Li Ning Profit Continues to Decline with Basketball and Direct Sales Underperforming, But Overall Health Drives Stock Rebound

Deep News
Aug 26

August 23, 2025: LI NING Company Limited (2331.HK) announced its 2025 interim results, with the Chinese sportswear giant continuing last year's trend of modest revenue growth but significant profit decline.

The company's revenue for the first half increased 3.3% to 14.617 billion yuan, while net profit fell 11.0% to 1.737 billion yuan, with net profit margin dropping sharply by 190 basis points to 11.7%.

Revenue growth was primarily driven by footwear business revenue increasing 4.9%, while apparel sales declined 3.4%.

The group attributed the decline in direct-to-consumer (DTC) channel revenue and gross margin to intense competition, deeper discounting, and store adjustments in the direct sales channel during the first half.

DTC revenue declined 4% to 3.234 billion yuan during the reporting period, with its proportion dropping 160 basis points to 22.8%. The number of stores decreased significantly by 217 year-on-year to 1,278. Gross margin fell 20 basis points during the period, impacting the group's overall gross margin by 40 basis points to 50%.

Wholesale channel revenue increased 4.4% year-on-year to 6.683 billion yuan, while e-commerce revenue grew 7.4% to 4.3 billion yuan, with LI NING brand e-commerce penetration rate improving 110 basis points to 29.0%.

By category, basketball business sales continued to underperform, with retail sales declining 20% year-on-year and its proportion dropping from 20% to 17%. Running shoes continued to drive growth with retail sales increasing 15% and proportion rising from 30% to 34%. Sports lifestyle business retail sales fell 7% with a 29% proportion.

Due to Olympic sponsorship impact, the company's advertising and marketing expense ratio increased 30 basis points to 9.0% in the first half, which management indicated would improve in the second half. Staff expense ratio decreased 80 basis points to 7.7%.
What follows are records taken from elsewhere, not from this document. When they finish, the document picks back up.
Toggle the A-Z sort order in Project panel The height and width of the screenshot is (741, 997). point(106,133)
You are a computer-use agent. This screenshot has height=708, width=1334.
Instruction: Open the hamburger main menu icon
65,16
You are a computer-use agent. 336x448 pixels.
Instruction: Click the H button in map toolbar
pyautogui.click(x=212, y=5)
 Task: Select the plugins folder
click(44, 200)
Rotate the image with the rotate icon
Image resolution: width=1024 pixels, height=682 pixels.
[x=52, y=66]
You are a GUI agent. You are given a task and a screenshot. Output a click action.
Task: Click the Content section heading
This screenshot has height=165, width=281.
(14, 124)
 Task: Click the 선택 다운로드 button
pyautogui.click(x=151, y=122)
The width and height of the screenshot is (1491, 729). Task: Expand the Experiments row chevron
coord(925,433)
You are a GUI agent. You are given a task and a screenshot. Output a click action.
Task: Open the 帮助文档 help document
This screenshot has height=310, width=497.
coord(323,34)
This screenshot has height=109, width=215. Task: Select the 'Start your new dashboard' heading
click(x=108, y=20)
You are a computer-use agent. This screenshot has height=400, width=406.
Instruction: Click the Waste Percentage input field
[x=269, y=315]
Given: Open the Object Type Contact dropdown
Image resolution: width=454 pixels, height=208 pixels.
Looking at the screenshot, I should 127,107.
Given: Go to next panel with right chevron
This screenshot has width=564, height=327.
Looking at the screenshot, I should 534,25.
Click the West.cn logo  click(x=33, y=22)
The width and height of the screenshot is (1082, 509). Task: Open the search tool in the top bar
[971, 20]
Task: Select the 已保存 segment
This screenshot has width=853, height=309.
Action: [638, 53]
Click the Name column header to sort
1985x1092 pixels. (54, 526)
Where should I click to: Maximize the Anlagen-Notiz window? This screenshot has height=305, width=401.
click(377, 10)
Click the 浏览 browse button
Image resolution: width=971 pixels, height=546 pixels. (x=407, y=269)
Chief Financial Officer Zhao Dongsheng stated at the earnings conference that social consumer goods retail growth slowed starting in June, indicating the consumption environment remains sluggish, with continued challenges expected in the second half. The group maintains its full-year targets of flat revenue growth year-on-year, high single-digit net profit margin, and 50% gross margin.

Co-Chief Executive Officer Qian Wei noted that July and August business reflected greater market challenges than expected, with increasingly fierce competition, though consumer support for sports has not significantly weakened, and competition among different brands is not necessarily negative.

He also expressed expectations for LI NING to gain market share through enhanced brand, product, and channel competitiveness with increased resource investment in marketing channels. The group will continue structural adjustments and optimize offline channels. He emphasized the company has no inventory pressure, but if sales pressure cannot be resolved leading to mismatched sales and inventory, discounts would be prioritized to clear inventory, and if gross margin is affected, further cost reduction and efficiency improvement would follow.

During the reporting period, LI NING's inventory turnover improved slightly by 1 day to 61 days, with inventory growing at low single digits year-on-year. Among channel inventory, stock aged under 12 months accounted for 94%, with under 6 months at 82%. Company inventory comprised 77% under 6 months and 92% under 12 months.

Despite profit decline, LI NING's first-half performance exceeded market expectations, with the company's stock surging nearly 9% after results.

Credit Lyonnais issued a report noting LI NING's interim operating profit margin of 16.5% declined slightly by 20 basis points, but benefited from cost control that beat market expectations by 390 basis points. Revenue performance, while weaker than peers, slightly exceeded expectations and is expected to provide stock price support. The firm assigned a "Hold" rating with a target price of HK$16.

Morgan Stanley also issued a report indicating LI NING's interim operating profit was 21% higher than the firm's expectations. While risks of weak demand and intensified competition are rising, LI NING's current business condition is healthy. The firm stated that if sales recovery reaches mid-to-high single-digit growth, profit margins are expected to rise significantly, assigning an "Overweight" rating with a target price of HK$22.